[Brief] Take the data that follows and retype it word for word.

Record set: Begin

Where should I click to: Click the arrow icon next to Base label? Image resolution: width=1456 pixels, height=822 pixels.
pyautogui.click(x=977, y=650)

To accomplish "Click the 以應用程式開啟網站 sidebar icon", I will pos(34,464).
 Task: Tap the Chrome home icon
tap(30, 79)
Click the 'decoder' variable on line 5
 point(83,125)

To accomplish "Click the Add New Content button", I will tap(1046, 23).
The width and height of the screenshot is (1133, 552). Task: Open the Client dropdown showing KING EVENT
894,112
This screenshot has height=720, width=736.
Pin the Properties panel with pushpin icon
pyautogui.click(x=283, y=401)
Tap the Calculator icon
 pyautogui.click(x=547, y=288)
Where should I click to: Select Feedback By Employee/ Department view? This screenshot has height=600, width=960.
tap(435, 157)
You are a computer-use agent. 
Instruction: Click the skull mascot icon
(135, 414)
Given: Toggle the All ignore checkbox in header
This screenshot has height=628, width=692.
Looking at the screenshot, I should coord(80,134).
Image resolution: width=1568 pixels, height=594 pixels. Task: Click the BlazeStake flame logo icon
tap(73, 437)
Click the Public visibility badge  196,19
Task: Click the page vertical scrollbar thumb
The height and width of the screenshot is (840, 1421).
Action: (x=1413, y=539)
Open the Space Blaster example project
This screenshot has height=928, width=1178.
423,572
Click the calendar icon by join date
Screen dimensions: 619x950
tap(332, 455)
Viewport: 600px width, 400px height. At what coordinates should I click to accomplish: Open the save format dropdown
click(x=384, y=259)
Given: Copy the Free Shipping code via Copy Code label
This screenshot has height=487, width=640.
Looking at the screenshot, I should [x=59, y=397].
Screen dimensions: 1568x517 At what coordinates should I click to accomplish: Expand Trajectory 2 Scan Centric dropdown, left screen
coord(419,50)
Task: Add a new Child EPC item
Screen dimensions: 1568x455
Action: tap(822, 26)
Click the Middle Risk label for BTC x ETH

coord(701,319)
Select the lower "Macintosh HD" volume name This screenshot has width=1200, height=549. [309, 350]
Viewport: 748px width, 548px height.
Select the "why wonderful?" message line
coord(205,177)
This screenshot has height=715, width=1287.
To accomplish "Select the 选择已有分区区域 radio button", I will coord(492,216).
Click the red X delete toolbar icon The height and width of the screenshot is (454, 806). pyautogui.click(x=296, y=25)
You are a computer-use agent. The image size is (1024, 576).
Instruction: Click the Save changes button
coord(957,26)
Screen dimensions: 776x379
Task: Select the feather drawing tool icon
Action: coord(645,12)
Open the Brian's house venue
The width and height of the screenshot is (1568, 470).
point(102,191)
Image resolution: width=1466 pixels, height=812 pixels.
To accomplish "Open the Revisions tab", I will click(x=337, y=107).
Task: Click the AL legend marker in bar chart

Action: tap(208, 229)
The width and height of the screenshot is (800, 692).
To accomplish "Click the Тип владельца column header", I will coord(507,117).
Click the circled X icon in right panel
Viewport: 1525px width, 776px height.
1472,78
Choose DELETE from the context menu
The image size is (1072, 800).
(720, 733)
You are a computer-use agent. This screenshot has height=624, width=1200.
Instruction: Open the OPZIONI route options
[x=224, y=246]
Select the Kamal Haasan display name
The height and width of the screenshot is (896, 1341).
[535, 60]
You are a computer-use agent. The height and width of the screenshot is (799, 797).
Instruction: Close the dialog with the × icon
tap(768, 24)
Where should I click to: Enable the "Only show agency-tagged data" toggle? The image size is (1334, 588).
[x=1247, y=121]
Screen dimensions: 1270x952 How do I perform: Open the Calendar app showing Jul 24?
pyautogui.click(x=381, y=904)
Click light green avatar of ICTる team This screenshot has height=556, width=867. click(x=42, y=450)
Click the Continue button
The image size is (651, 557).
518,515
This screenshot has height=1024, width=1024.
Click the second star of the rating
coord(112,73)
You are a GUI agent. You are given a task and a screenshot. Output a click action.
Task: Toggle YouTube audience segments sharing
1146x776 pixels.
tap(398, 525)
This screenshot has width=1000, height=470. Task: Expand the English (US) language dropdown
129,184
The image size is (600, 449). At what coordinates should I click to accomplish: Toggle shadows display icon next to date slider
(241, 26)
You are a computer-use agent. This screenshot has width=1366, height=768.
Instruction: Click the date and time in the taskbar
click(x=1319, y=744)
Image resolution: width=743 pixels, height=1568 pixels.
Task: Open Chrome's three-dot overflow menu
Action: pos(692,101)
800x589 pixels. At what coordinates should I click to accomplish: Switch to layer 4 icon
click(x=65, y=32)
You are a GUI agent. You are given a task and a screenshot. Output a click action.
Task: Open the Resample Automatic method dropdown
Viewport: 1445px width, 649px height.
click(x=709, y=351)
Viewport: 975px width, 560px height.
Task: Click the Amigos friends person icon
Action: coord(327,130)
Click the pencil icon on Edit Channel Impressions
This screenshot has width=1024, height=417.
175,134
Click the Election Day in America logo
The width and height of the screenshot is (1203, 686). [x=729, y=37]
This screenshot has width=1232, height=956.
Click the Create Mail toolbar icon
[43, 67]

Record set: End

[Written response]
Where should I click to: Click the arrow icon next to Base label? Image resolution: width=1456 pixels, height=822 pixels.
pyautogui.click(x=977, y=650)

To accomplish "Click the 以應用程式開啟網站 sidebar icon", I will pos(34,464).
 Task: Tap the Chrome home icon
tap(30, 79)
Click the 'decoder' variable on line 5
 point(83,125)

To accomplish "Click the Add New Content button", I will tap(1046, 23).
The width and height of the screenshot is (1133, 552). Task: Open the Client dropdown showing KING EVENT
894,112
This screenshot has height=720, width=736.
Pin the Properties panel with pushpin icon
pyautogui.click(x=283, y=401)
Tap the Calculator icon
 pyautogui.click(x=547, y=288)
Where should I click to: Select Feedback By Employee/ Department view? This screenshot has height=600, width=960.
tap(435, 157)
You are a computer-use agent. 
Instruction: Click the skull mascot icon
(135, 414)
Given: Toggle the All ignore checkbox in header
This screenshot has height=628, width=692.
Looking at the screenshot, I should coord(80,134).
Image resolution: width=1568 pixels, height=594 pixels. Task: Click the BlazeStake flame logo icon
tap(73, 437)
Click the Public visibility badge  196,19
Task: Click the page vertical scrollbar thumb
The height and width of the screenshot is (840, 1421).
Action: (x=1413, y=539)
Open the Space Blaster example project
This screenshot has height=928, width=1178.
423,572
Click the calendar icon by join date
Screen dimensions: 619x950
tap(332, 455)
Viewport: 600px width, 400px height. At what coordinates should I click to accomplish: Open the save format dropdown
click(x=384, y=259)
Given: Copy the Free Shipping code via Copy Code label
This screenshot has height=487, width=640.
Looking at the screenshot, I should [x=59, y=397].
Screen dimensions: 1568x517 At what coordinates should I click to accomplish: Expand Trajectory 2 Scan Centric dropdown, left screen
coord(419,50)
Task: Add a new Child EPC item
Screen dimensions: 1568x455
Action: tap(822, 26)
Click the Middle Risk label for BTC x ETH

coord(701,319)
Select the lower "Macintosh HD" volume name This screenshot has width=1200, height=549. [309, 350]
Viewport: 748px width, 548px height.
Select the "why wonderful?" message line
coord(205,177)
This screenshot has height=715, width=1287.
To accomplish "Select the 选择已有分区区域 radio button", I will coord(492,216).
Click the red X delete toolbar icon The height and width of the screenshot is (454, 806). pyautogui.click(x=296, y=25)
You are a computer-use agent. The image size is (1024, 576).
Instruction: Click the Save changes button
coord(957,26)
Screen dimensions: 776x379
Task: Select the feather drawing tool icon
Action: coord(645,12)
Open the Brian's house venue
The width and height of the screenshot is (1568, 470).
point(102,191)
Image resolution: width=1466 pixels, height=812 pixels.
To accomplish "Open the Revisions tab", I will click(x=337, y=107).
Task: Click the AL legend marker in bar chart

Action: tap(208, 229)
The width and height of the screenshot is (800, 692).
To accomplish "Click the Тип владельца column header", I will coord(507,117).
Click the circled X icon in right panel
Viewport: 1525px width, 776px height.
1472,78
Choose DELETE from the context menu
The image size is (1072, 800).
(720, 733)
You are a computer-use agent. This screenshot has height=624, width=1200.
Instruction: Open the OPZIONI route options
[x=224, y=246]
Select the Kamal Haasan display name
The height and width of the screenshot is (896, 1341).
[535, 60]
You are a computer-use agent. The height and width of the screenshot is (799, 797).
Instruction: Close the dialog with the × icon
tap(768, 24)
Where should I click to: Enable the "Only show agency-tagged data" toggle? The image size is (1334, 588).
[x=1247, y=121]
Screen dimensions: 1270x952 How do I perform: Open the Calendar app showing Jul 24?
pyautogui.click(x=381, y=904)
Click light green avatar of ICTる team This screenshot has height=556, width=867. click(x=42, y=450)
Click the Continue button
The image size is (651, 557).
518,515
This screenshot has height=1024, width=1024.
Click the second star of the rating
coord(112,73)
You are a GUI agent. You are given a task and a screenshot. Output a click action.
Task: Toggle YouTube audience segments sharing
1146x776 pixels.
tap(398, 525)
This screenshot has width=1000, height=470. Task: Expand the English (US) language dropdown
129,184
The image size is (600, 449). At what coordinates should I click to accomplish: Toggle shadows display icon next to date slider
(241, 26)
You are a computer-use agent. This screenshot has width=1366, height=768.
Instruction: Click the date and time in the taskbar
click(x=1319, y=744)
Image resolution: width=743 pixels, height=1568 pixels.
Task: Open Chrome's three-dot overflow menu
Action: pos(692,101)
800x589 pixels. At what coordinates should I click to accomplish: Switch to layer 4 icon
click(x=65, y=32)
You are a GUI agent. You are given a task and a screenshot. Output a click action.
Task: Open the Resample Automatic method dropdown
Viewport: 1445px width, 649px height.
click(x=709, y=351)
Viewport: 975px width, 560px height.
Task: Click the Amigos friends person icon
Action: coord(327,130)
Click the pencil icon on Edit Channel Impressions
This screenshot has width=1024, height=417.
175,134
Click the Election Day in America logo
The width and height of the screenshot is (1203, 686). [x=729, y=37]
This screenshot has width=1232, height=956.
Click the Create Mail toolbar icon
[43, 67]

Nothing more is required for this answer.